- Home media cover
- Directed by: Fred Olen Ray
- Written by: Paul Garson
- Produced by: Jeffrey C. Hogue
- Starring: Jan-Michael Vincent; John Phillip Law; Ross Hagen; Dyana Ortelli; Teagan; P. J. Soles;
- Cinematography: Gary Graver
- Edited by: Chris Roth
- Music by: Chuck Cirino
- Production companies: American-Independent Prods.; Majestic Intl.;
- Distributed by: Prism Entertainment
- Release date: February 8, 1990;
- Running time: 92 minutes
- Country: United States
- Language: English

= Alienator =

1989 film by Fred Olen Ray

Alienator is a 1990 science fiction film directed by Fred Olen Ray, produced by Jeffrey C. Hogue, and starring Jan-Michael Vincent.

The film was described by Leonard Maltin and confirmed by Fred Olen Ray to be a "semi-remake" of the 1957 film The Astounding She-Monster. Robert Clarke, who starred in that film, also appears in Alienator.

==Plot==
Kol, an alien criminal, escapes from a spaceship into the woods of an American suburb. The commander of the spaceship dispatches "the Alienator"—a deadly gynoid, to capture Kol. She relentlessly pursues Kol and a group of teenagers who find him without knowing his past.

==Release==
Alienator was originally set for release between May and August in 1989. Prism Entertainment announced in November 1989 to release the film along with Time Troopers in late December. Prism later released the film on February 8, 1990.

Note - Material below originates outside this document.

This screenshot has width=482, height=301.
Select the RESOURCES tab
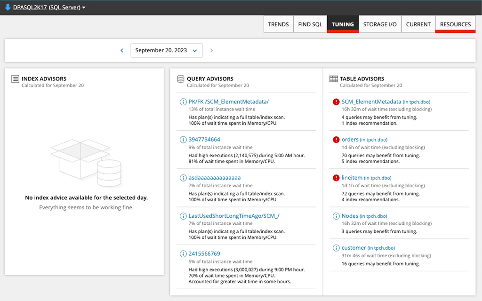(x=455, y=24)
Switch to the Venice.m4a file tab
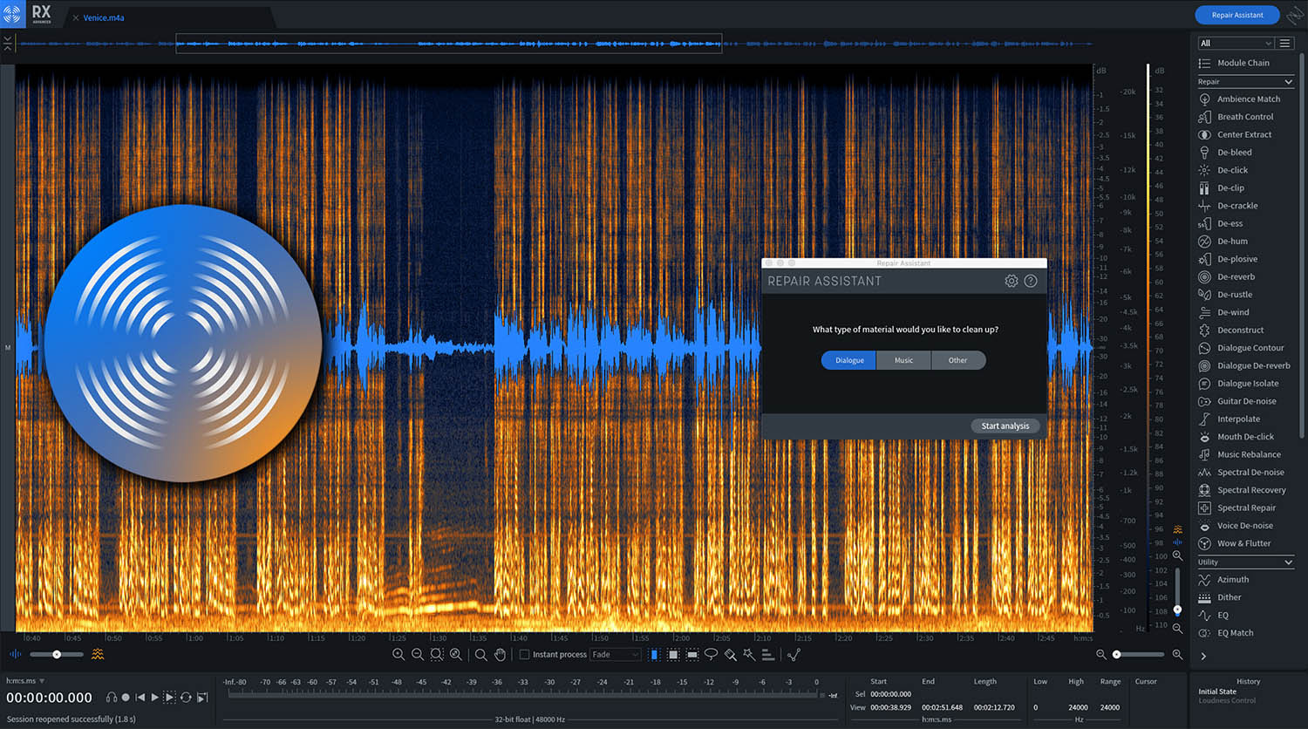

On March 19, 2013, the film was released on DVD by Shout! Factory as part of a two-disc "Action-Packed Movie Marathon" set, which contains a total of four films. On June 13, 2017, the film was released on Blu-ray by Scream Factory, featuring a commentary track by director Fred Olen Ray.

==Reception==
From contemporary reviews, "Lor." of Variety reviewed the AIP video cassette on November 18, 1989. "Lor." declared the film to be a "tongue-in cheek sci-fi thriller geared towards home video fans with a soft spot for the old stars and old-fashioned serials." "Lor." noted the film "suffers from a weak script" that gave Jan-Michael Vincent and John Phillip Law little to do while P.J. Soles is "stuck in a rather goofy costume as an outer space technician".